Fergana Cultural Group invites participants to find rhythm together, while Basque ensemble Korrontzi has audiences laughing and dancing along to folk music performed with a trikitixa. Visitors gather for storytelling sessions or step inside the Orang Ulu house, where children patiently teach adults how to play a modern electronic version of the sape. Elsewhere, people lean over tattoo demonstrations, half-curious, half-already committed.

Even local expressions become shared experiences. Every so often, an enthusiastic “ohaa!” rings out across the grounds, first shouted by locals before being enthusiastically echoed by visitors who quickly adopt it as their own.

Instances like these quietly challenge the idea that culture belongs behind ropes or on stages.

When artists step off the stage and into the crowd

One of the festival’s most refreshing qualities is how little distance feels between artists and audiences.

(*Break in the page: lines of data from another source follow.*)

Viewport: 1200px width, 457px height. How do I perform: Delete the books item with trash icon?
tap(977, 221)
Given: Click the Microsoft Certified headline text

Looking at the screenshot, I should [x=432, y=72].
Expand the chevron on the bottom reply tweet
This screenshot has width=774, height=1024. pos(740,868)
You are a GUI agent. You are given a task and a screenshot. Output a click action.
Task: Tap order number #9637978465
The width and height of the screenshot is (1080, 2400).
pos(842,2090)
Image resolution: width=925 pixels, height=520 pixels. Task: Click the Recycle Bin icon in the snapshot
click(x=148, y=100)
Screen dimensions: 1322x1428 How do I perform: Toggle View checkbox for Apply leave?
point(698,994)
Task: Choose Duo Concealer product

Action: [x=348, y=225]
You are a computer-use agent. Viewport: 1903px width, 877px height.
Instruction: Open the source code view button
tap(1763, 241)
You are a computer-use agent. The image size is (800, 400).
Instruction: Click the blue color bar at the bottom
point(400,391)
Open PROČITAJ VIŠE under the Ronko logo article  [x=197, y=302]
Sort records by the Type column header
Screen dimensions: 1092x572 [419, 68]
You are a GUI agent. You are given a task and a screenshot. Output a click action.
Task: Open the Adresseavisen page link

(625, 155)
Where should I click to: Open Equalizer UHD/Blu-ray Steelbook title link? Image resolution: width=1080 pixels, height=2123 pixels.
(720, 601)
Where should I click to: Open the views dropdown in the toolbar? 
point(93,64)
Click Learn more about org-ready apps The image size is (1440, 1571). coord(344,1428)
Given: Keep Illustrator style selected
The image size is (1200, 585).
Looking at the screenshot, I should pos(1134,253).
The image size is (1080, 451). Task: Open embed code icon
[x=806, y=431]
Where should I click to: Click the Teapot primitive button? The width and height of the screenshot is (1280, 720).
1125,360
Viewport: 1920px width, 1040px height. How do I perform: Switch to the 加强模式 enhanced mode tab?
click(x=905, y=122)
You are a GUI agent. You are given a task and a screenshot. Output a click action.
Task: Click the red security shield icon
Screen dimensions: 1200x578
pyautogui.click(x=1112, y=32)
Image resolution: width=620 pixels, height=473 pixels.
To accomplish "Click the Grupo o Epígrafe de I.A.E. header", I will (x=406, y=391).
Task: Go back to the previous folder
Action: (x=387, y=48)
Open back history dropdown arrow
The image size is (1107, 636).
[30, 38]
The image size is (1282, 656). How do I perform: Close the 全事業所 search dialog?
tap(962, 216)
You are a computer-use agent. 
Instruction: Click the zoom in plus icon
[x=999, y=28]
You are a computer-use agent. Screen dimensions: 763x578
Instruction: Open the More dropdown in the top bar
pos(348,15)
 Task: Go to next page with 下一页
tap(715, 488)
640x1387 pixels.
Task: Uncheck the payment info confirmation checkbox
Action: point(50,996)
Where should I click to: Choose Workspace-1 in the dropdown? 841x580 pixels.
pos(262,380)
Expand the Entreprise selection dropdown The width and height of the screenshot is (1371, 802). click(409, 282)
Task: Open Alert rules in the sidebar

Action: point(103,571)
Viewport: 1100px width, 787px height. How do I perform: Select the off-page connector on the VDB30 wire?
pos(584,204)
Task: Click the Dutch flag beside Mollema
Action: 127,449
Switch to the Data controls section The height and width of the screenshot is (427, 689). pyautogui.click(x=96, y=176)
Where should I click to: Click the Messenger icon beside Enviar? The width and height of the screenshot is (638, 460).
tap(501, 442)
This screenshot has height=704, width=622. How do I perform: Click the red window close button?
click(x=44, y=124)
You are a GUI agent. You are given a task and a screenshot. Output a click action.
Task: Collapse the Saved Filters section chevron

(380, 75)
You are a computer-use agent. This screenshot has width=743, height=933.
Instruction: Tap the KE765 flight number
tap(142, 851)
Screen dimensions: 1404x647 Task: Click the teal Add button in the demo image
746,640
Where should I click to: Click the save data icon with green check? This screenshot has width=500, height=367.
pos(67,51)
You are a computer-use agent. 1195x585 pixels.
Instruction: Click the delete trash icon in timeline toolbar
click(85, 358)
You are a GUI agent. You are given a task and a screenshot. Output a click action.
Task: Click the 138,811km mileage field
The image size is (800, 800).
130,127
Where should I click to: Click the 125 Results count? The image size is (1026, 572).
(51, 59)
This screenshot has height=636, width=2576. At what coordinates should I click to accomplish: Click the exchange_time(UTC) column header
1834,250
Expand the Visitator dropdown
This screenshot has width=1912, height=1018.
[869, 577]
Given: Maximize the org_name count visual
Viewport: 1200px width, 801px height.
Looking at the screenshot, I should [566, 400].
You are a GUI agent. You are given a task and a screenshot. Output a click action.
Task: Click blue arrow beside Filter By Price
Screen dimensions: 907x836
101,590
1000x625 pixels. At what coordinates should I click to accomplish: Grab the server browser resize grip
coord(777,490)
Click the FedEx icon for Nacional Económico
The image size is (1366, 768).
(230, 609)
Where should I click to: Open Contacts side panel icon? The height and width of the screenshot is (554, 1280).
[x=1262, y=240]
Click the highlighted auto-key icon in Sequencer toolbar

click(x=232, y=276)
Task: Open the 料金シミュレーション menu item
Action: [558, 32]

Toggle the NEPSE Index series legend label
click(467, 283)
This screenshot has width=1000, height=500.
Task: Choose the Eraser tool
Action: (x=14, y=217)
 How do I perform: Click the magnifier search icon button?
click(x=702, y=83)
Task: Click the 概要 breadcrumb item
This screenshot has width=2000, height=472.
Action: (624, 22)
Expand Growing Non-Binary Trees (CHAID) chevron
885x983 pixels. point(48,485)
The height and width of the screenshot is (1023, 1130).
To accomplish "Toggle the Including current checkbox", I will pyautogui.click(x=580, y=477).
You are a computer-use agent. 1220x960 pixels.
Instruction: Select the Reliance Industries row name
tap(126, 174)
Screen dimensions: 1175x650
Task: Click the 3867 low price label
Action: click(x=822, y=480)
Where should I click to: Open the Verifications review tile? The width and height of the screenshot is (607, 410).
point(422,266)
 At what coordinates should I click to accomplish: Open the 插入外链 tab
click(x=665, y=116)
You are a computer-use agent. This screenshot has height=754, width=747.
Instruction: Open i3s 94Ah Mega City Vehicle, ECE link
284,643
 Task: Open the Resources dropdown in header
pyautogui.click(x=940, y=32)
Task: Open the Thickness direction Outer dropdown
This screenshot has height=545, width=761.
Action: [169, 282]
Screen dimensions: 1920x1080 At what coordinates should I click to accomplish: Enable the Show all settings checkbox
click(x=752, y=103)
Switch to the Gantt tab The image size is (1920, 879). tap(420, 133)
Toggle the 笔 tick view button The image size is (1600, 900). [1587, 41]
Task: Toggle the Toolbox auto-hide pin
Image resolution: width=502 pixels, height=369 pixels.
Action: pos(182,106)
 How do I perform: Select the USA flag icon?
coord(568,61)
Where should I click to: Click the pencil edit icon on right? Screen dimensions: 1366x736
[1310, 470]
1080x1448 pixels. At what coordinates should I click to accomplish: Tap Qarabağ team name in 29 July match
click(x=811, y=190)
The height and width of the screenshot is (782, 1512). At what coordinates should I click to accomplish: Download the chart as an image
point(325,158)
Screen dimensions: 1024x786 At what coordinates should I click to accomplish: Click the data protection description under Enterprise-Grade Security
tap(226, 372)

After watching Korean act Insun Park & Generals perform, I later find Insun standing beside me in the crowd, watching Benin International Music’s set with the same ease as everyone else.

The next day, while revisiting Malaysia’s AkashA—a nostalgic moment, having also watched them during my first RWMF—I see Thomas McClary of The Commodores, who headlined the previous night, quietly taking in the performance nearby.

Artists become audience members, audience members become workshop participants, and those distinctions gradually blur.

The festival is not built around exclusivity or carefully managed access. It feels like a shared celebration where everyone, regardless of where they have travelled from, arrives for the same reason: to experience music beyond their own borders.

The human imprint behind the festival

From where I am standing, it is impossible not to notice how many women are shaping the rhythm of the festival in ways that do not always sit at the centre of the stage, but are present all the same.

Sabah-born Straw Lim shifts between Hinghwa, Bajau, Mandarin, Malay, and English as naturally as the crowd moves between spaces. Namgar Lkhasaranova performs with her family band, the boundaries between “artist” and “ensemble” already softened. Aoy of Thailand’s Asia7 brings her own presence into the mix, alongside women featured across performances by Ta’Dan and SambaSunda.

Beyond the stages, women artisans and entrepreneurs shared stories behind their crafts with remarkable generosity and pride. Conversations that stretch longer than expected because no one seems in a hurry to move on.

A stranger hands me a beer simply because he thinks he’s bought too many. At the festival entrance, every arrival is met with genuine enthusiasm. And at the end of each night, volunteers applaud departing visitors as though we are the stars ourselves.

Small moments, perhaps. But together they create an atmosphere that feels unusually open, comfortable, and welcoming.

Where music meets the living rainforest

By the time evening settles, the festival has already shifted again without announcing it.

The Rhythm Forest Arena glows beneath towering trees, light catching on leaves and moving with them. The rainforest does not sit behind the music so much as hold it in place.

I find myself sitting further back during AkashA’s set, after spending most of the weekend close to the stage. The change in distance shifts the experience. The music does not feel smaller; it feels more spacious, carried through the trees alongside the sounds of hundreds of people chatting, singing, and dancing.

Somewhere above, the Strawberry Moon hangs over the canopy, steady and unbothered, as though it has seen this gathering before.

For a festival celebrating world music, it feels fitting to see global traditions meet in one rainforest clearing, without any one culture trying to outshine another.

Moments between the music

Not everyone comes to RWMF for the same reason. By the end of the weekend, though, those reasons seem to matter a little less.

Go for the music, certainly. But also go because somewhere between a conversation with a craft maker, a spontaneous shout of “ohaa!”, or watching strangers dance together beneath the rainforest canopy, you may find yourself doing exactly what this festival has quietly encouraged people to do for nearly three decades: gathering not to watch culture unfold, but to become part of it.

The Rainforest World Music Festival returns for its 30th chapter from 25–27 June 2027.